Not quite UNESCO status, but the national equivalent, the tag applied for in May this year by the Mediterranean region of the Comunidad Valenciana has been duly granted, and although paella needs little advertising in itself, global tourists in Spain will now be unable to escape the knowledge that it is these three provinces – Castellón, Valencia and Alicante – where the popular saffron-yellow rice dish comes from.
In applying for the status of Bien de Interés Cultural Inmaterial, or BIC Inmaterial (literally translated as 'Intangible Heritage Interest Asset'), the Valencian regional government explained paella was 'not just a dish', but a 'thread binding the region's society together'.
Like most national or regional cuisine anywhere in the world, paella's origins are humble and simple, and the BIC application pointed out that it continues to be the most 'democratic' and 'classless' of all dishes, given that it's relatively cheap to whip up a basic version and often comes as the main course in a cut-price set lunchtime meal or menú del día, which typically range from around €6 to €15 for three courses, bread and a bottle of water or glass of wine, but at the same time, highly-exquisite versions of paella are served up in the kind of multiple Michelin-starred eateries where a similar-sized meal would cost you a three-figure sum per head.

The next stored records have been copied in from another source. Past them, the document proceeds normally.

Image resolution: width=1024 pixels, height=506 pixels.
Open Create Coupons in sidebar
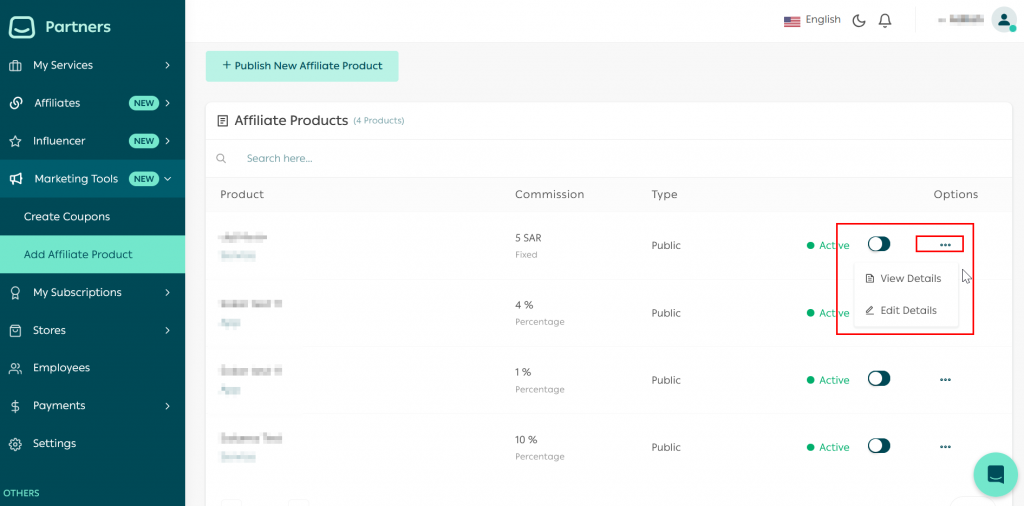tap(67, 217)
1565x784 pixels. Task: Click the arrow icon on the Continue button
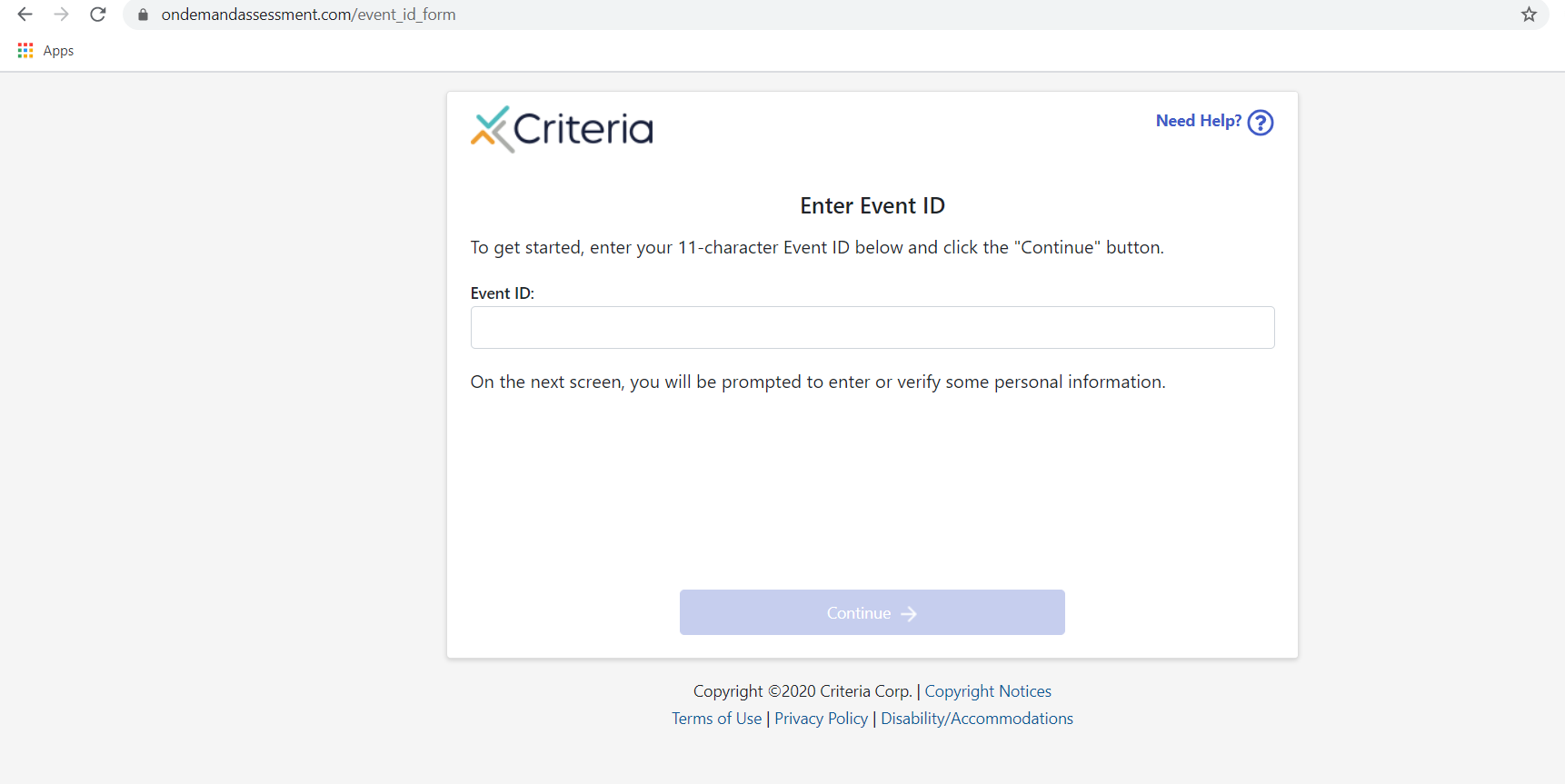point(909,614)
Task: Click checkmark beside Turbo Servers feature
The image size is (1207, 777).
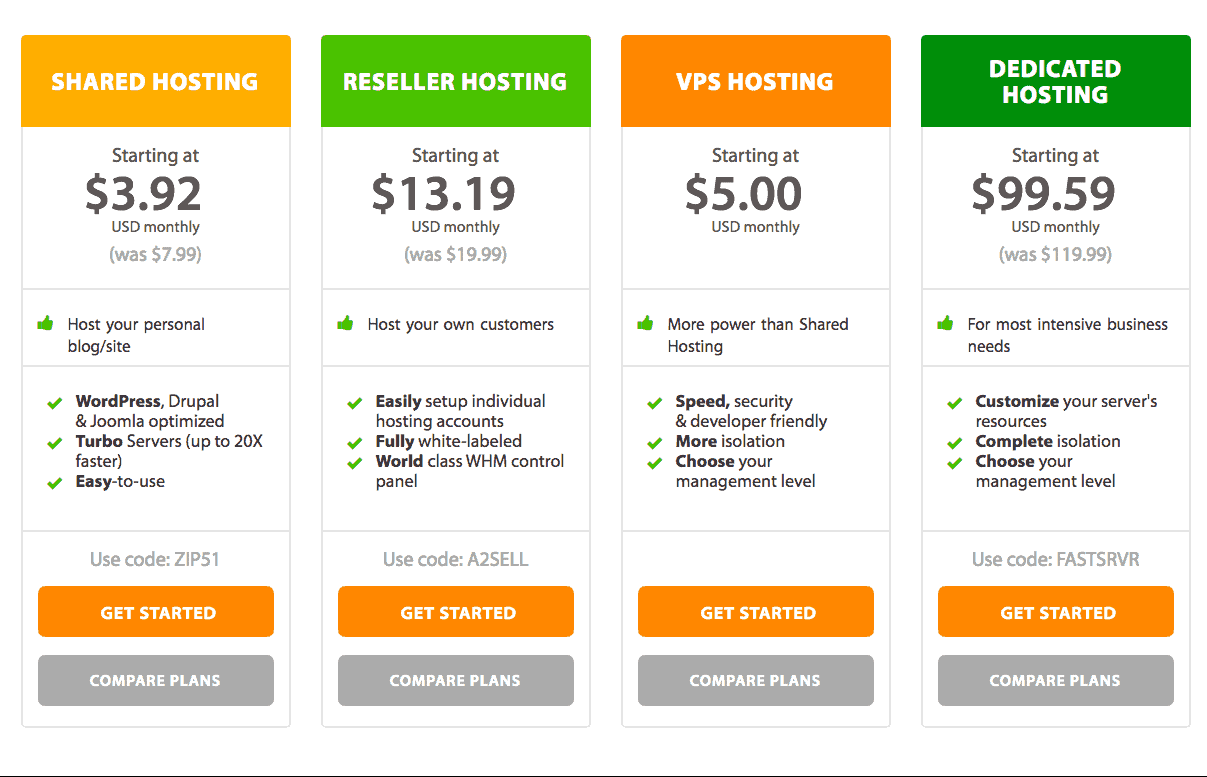Action: pos(55,443)
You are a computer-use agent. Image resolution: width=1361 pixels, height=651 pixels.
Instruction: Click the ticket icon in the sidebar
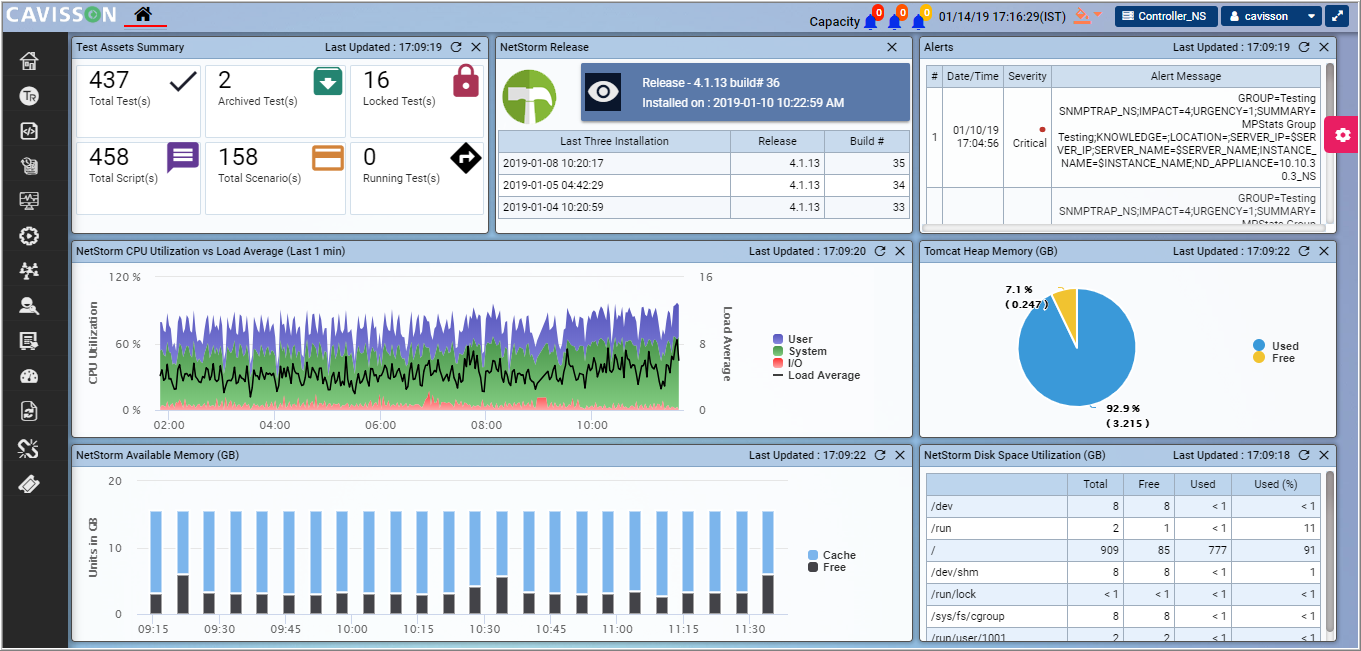coord(29,484)
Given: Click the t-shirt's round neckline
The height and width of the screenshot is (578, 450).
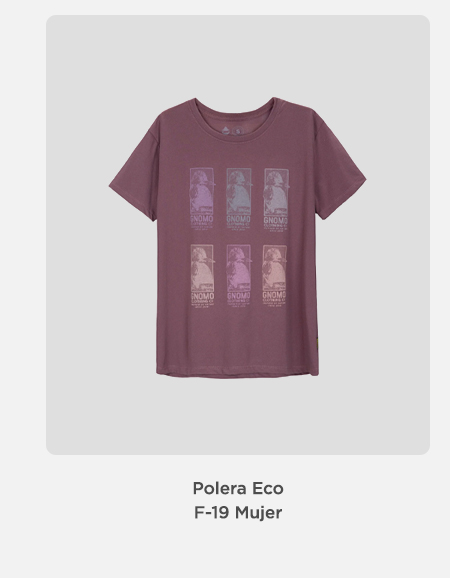Looking at the screenshot, I should [235, 120].
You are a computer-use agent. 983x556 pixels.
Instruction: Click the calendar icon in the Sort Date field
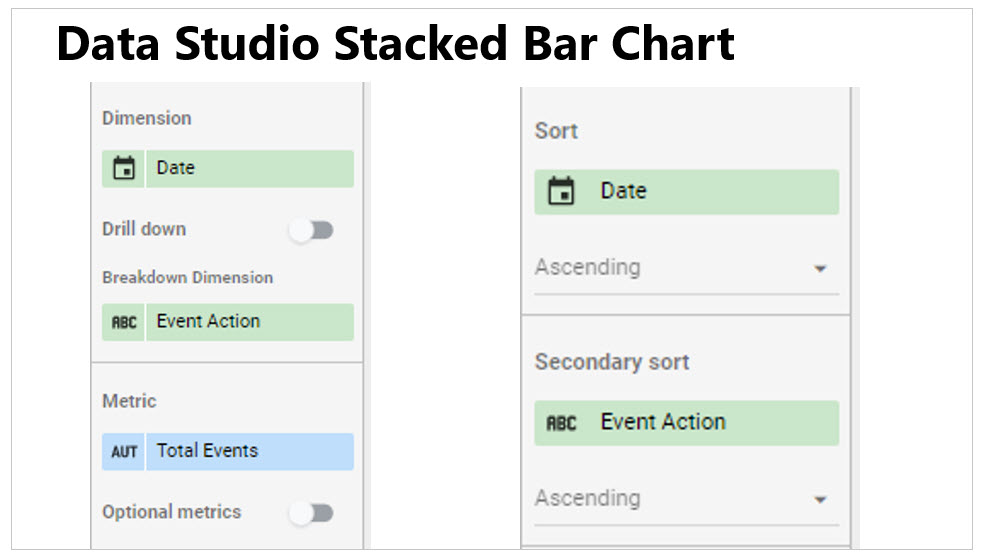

Pronunciation and preparation warnings: A quick survival guide
Given that so many variations of paella exist – and hundreds more that are not, strictly-speaking, paella but look and taste like it and come under the heading of 'rice dishes', or 'rice with' (arroz con or arròs amb) – there is no single, authentic, unchangeable recipe that, if you alter just one ingredient or quantity, ceases to be the 'real thing'.
That said, there are some ground rules, and one of them – as UK celebrity chef Jamie Oliver found out to his cost – is that chorizo spicy sausage never, ever goes into it.
The partly-in-jest but partly-serious social-media-born National Culinary Body (Cuerpo Nacional Gastronómico, or CNG) created the hashtag #StopGastroterrorismo ('Stop Gastro-Terrorism') in a bid to halt 'culinary abominations' on the scale of paella with chorizo, in the wake of what looked set to become a tongue-in-cheek diplomatic crisis that even led to the British Ambassador for Spain getting involved.
For the record, if your chorizo is more likely to come from Sainsbury's than from Spanish supermarkets, it's pronounced 'cho-ree-thoh', and not with an Italian 'z', or 'tz', as you'll often hear in the UK among those who regularly fling it in their shopping trolleys.
On that note, remember the double-L in the Spanish language is pronounced as a 'y' (except in Argentina and Uruguay, where it sounds closer to a 'zh' or a French 'j'), meaning the correct pronunciation of 'paella' does not have an L-sound in it: Pah-eh-ya, is how you say it.
Practice both of these words in case you ever plan to order them whilst visiting Spain, to make sure you're understood, but don't even think about asking for the two in one dish.
The original 1857 recipe is now thought to be similar 'paella blasphemy'
'Paella' is – rather like balti and similar – the name of the pan it's cooked in, which is how the rice combination originally got its title; nowadays, paella is just as likely to refer to the actual food on your plate as the flat metal dish you fry and simmer it in, but the latter explains why the recipes vary and why some rice dishes that look and taste paella-ish technically aren't, as they are cooked in different types of container, such as glazed terracotta terrines.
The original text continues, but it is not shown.